Record excerpts:
== Segment start ==

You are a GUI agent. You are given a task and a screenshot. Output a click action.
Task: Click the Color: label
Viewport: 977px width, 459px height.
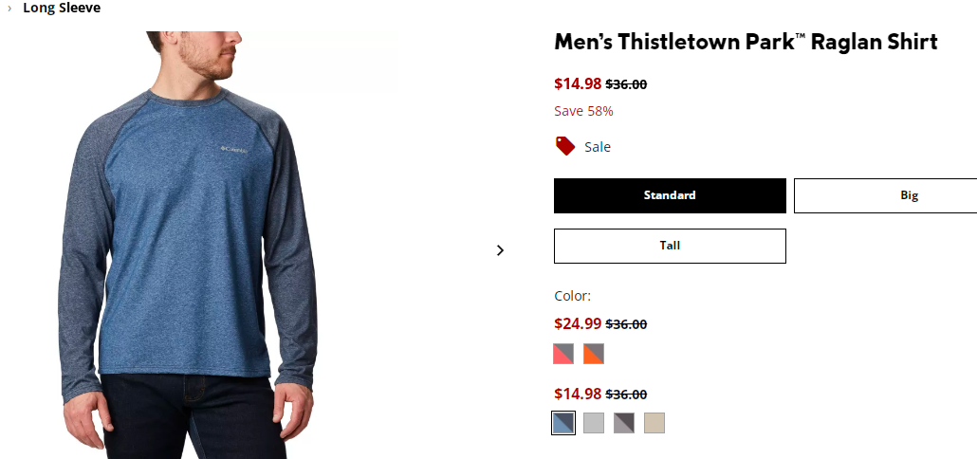[572, 296]
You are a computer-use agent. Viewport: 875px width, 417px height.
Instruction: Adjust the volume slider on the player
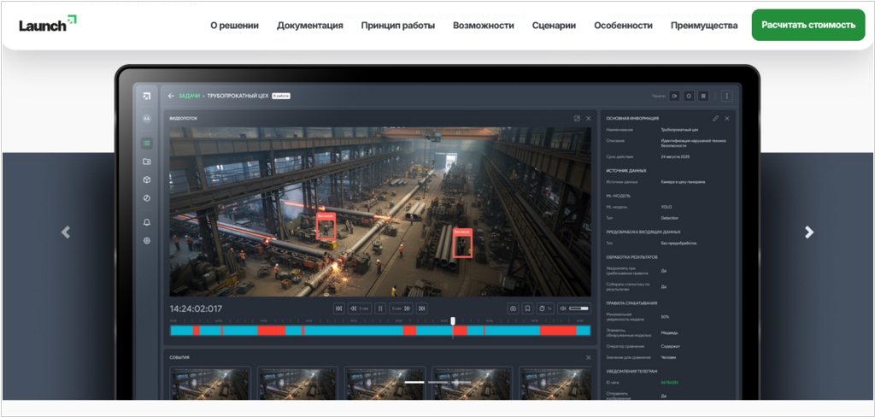pos(578,308)
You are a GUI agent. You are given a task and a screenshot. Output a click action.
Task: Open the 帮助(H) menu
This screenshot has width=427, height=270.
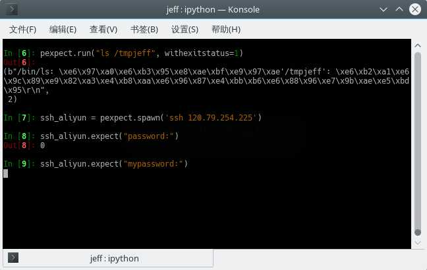click(226, 30)
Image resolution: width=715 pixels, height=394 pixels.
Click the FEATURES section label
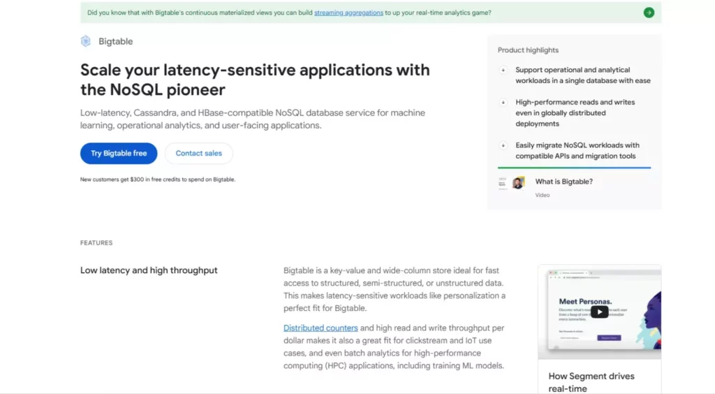(96, 243)
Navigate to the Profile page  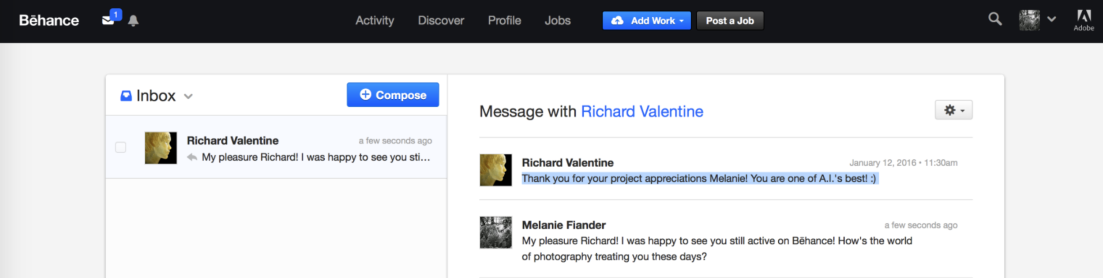504,21
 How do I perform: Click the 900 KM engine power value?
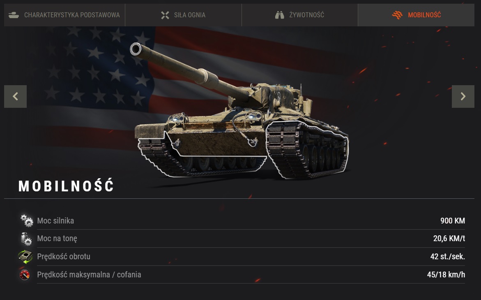(x=453, y=221)
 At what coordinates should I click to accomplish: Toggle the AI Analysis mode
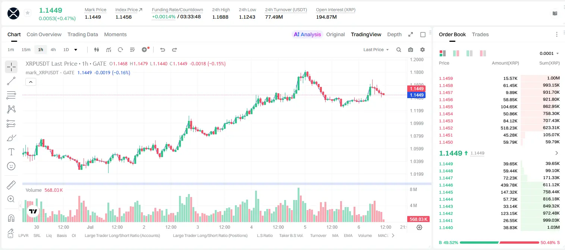307,34
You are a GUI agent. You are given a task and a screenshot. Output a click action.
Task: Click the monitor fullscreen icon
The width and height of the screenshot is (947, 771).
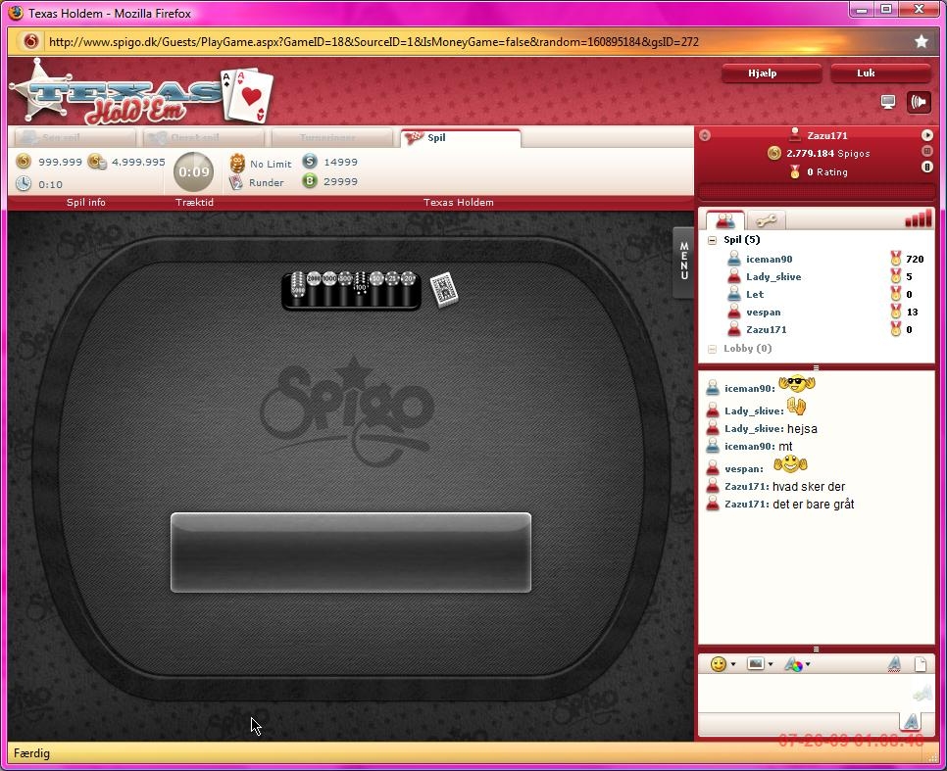[888, 102]
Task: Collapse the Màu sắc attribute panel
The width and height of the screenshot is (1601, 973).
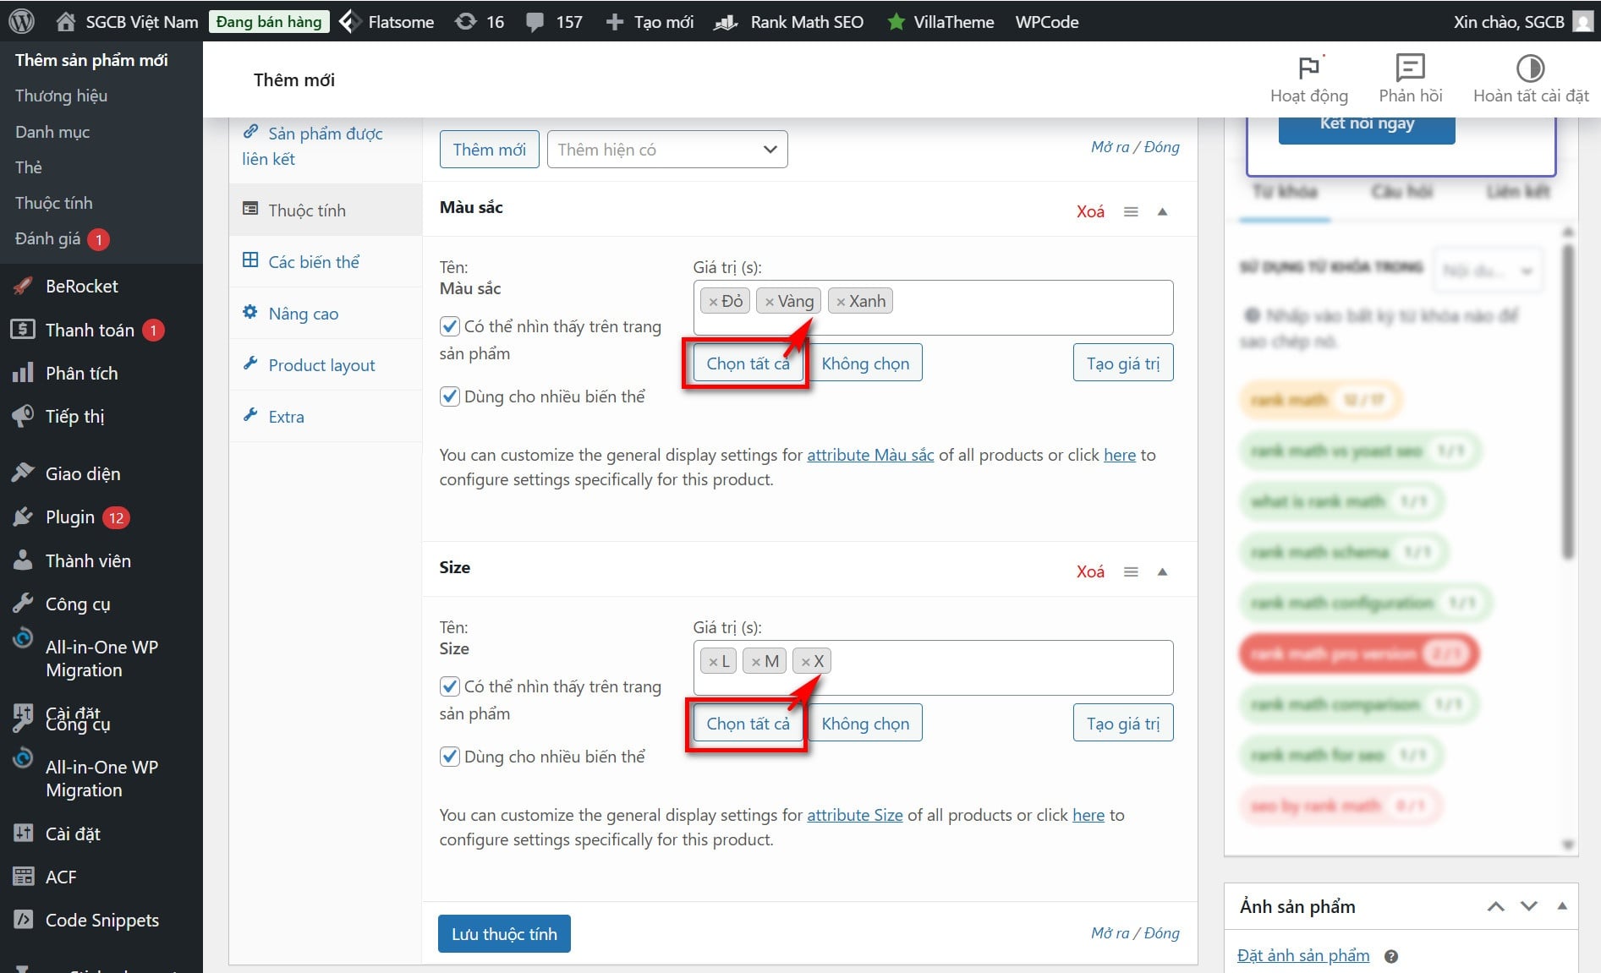Action: [1162, 212]
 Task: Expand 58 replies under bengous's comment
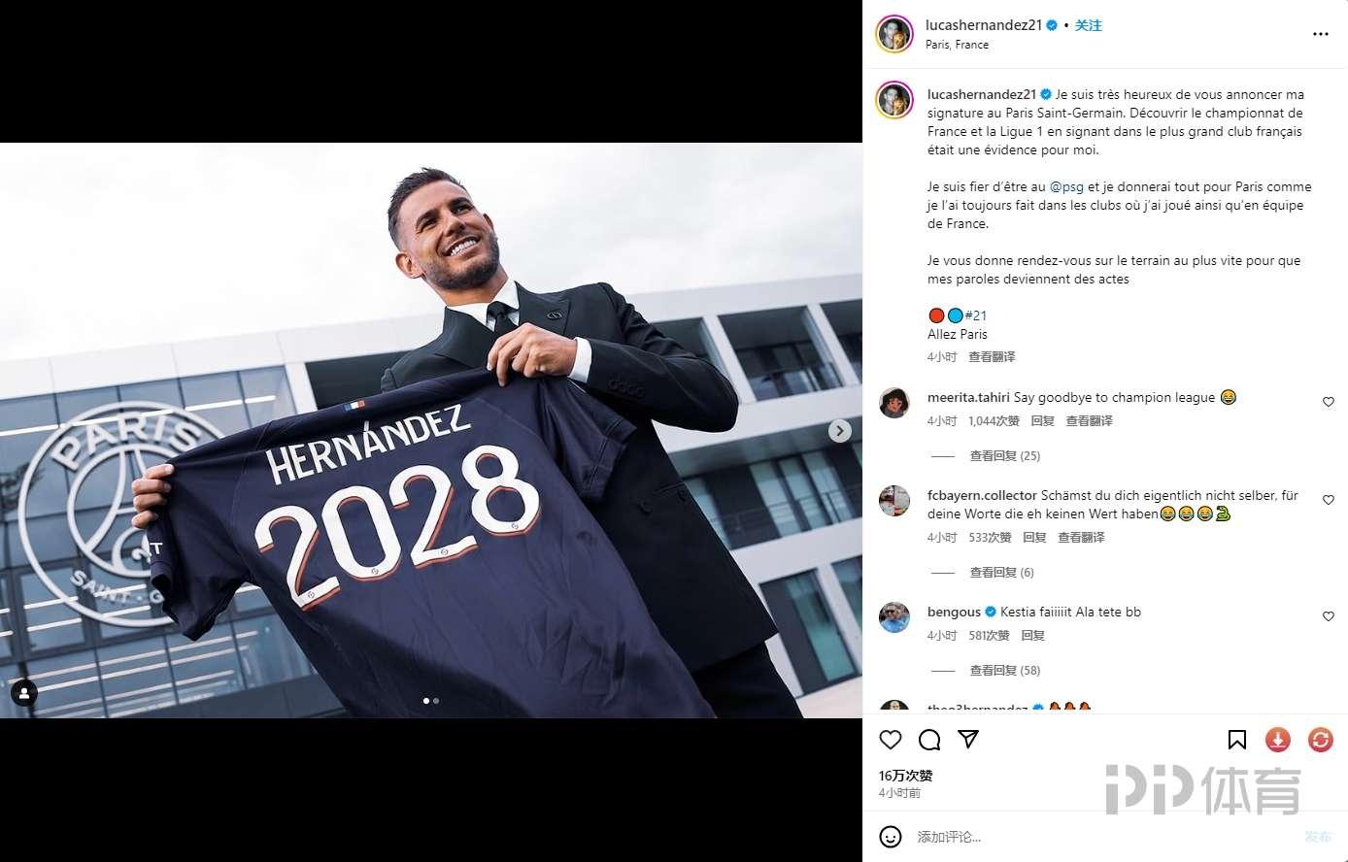click(x=1004, y=671)
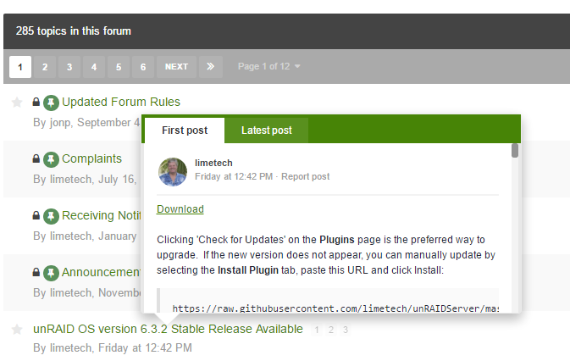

== Segment end ==

To do: Go to the line that contains "Task: Collapse the Màu sắc attribute panel" and copy it and every line after it through the end of the entries, exactly, without the pictures.

Reply to the task:
Task: Collapse the Màu sắc attribute panel
The width and height of the screenshot is (1601, 973).
Action: [1162, 212]
 Task: Expand 58 replies under bengous's comment
click(x=1004, y=671)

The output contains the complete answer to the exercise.